Decoding the Facts and Truth behind Alcohols in Skincare

Life or skincare, somehow Alcohol always finds itself on the wrong side of the road. Just as in life it is known to give us temporary satisfaction with empty promises, its role in the skincare world is not too different. To understand the buts and hows behind why Alcohol is playing your arch nemesis in your skincare routine, we have just the article for you, so read on to find out more.

WHY IS ALCOHOL USED IN SKINCARE?

With tons of conflicting opinions presented to us at the click of a button, it can get a bit tricky to figure out what the truth actually is! If Alcohol is all that bad, then why do some of the biggest brands swear by it? There has to be some truth to it… or that’s what we think!

So, what is the main reasons for Alcohol to find itself a comfortable spot on the ingredient list of our beloved skincare products, let’s find out:

1. Preservation:

Alcohol prevents skincare products from developing tiny microbes such as fungi and bacteria from growing thus drastically increasing the shelf life of the product.

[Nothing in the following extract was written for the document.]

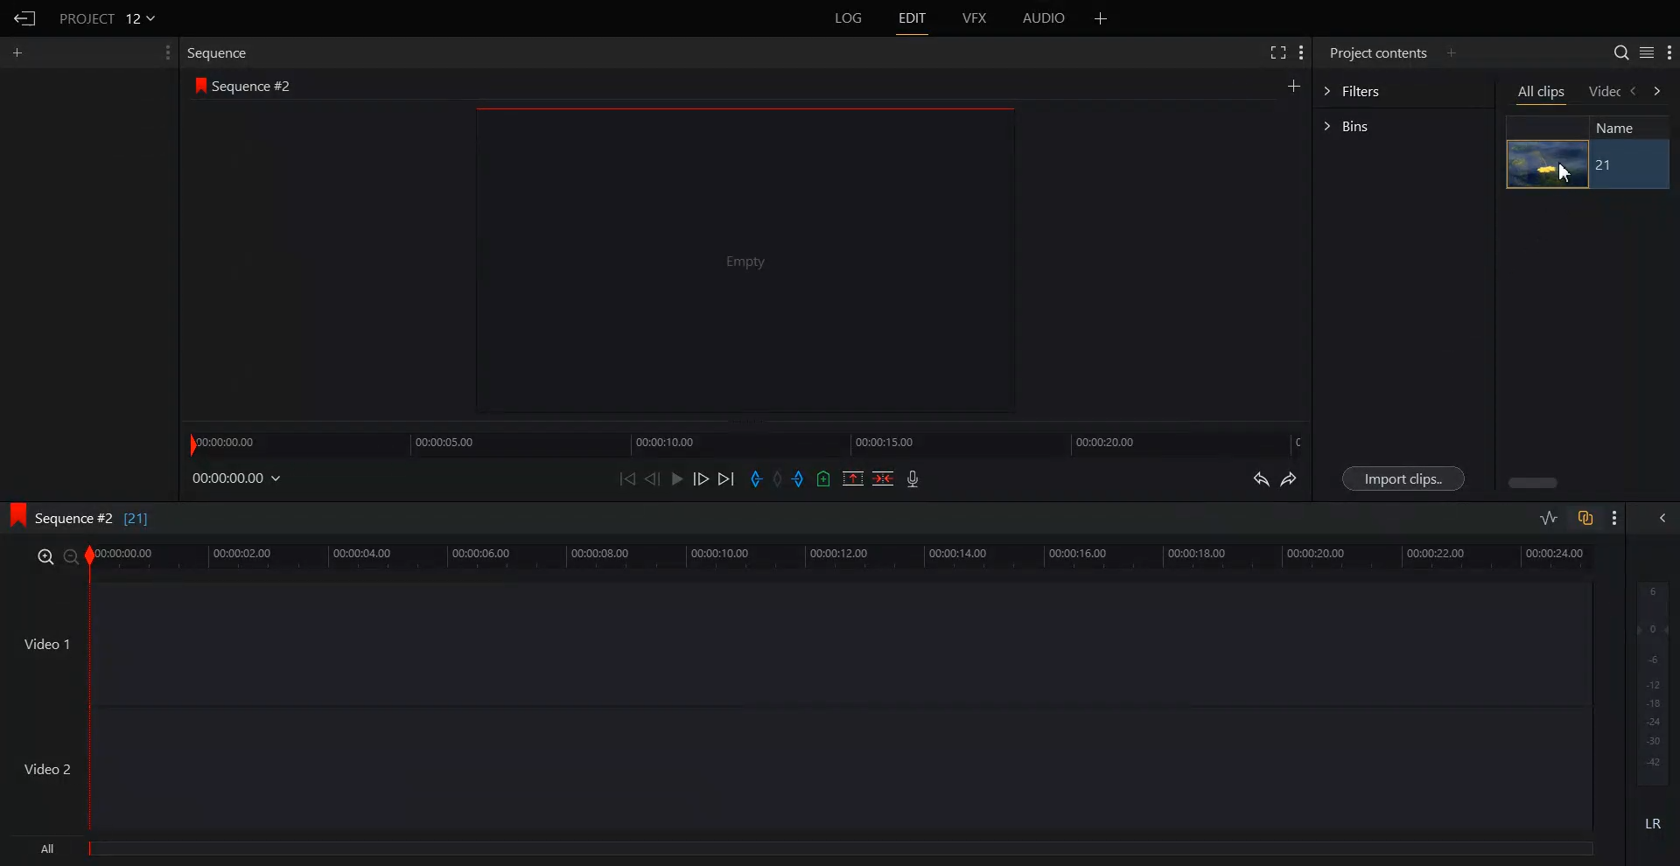 The height and width of the screenshot is (866, 1680). Describe the element at coordinates (1532, 483) in the screenshot. I see `Horizontal Scroll bar` at that location.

2. Feather Light Formulation:

It helps to lighten the weight and texture of a formulation and how it feels on your skin. You often find them in toners, gel-based moisturiser or serums to give you an airy texture that does not make you feel like it is wearing down the skin with grease. 

3. Enhanced Penetration:

It helps the skin to absorb active ingredients such as Vitamins, Retinols or Peptides. 

4. Solvent:

Alcohol makes a great solvent due to its low molecular weight. It increases quick evaporation and water-soluble nature; it works well in binding ingredients that do not dissolve well with water.

5. Mattifies Your Skin:

It helps to get rid of your shin, a common concern for those with oily skin. Due to its quick drying properties, it can instantly de-greases your skin reducing the appearance of excess oil.

6. Used as a Disinfectant:

Alcohol is a natural antibacterial formulation that kills microbes and germs living on your body and surrounding. Therefore, most hand sanitisers are known to contain at least 60 percent of it in their formulation.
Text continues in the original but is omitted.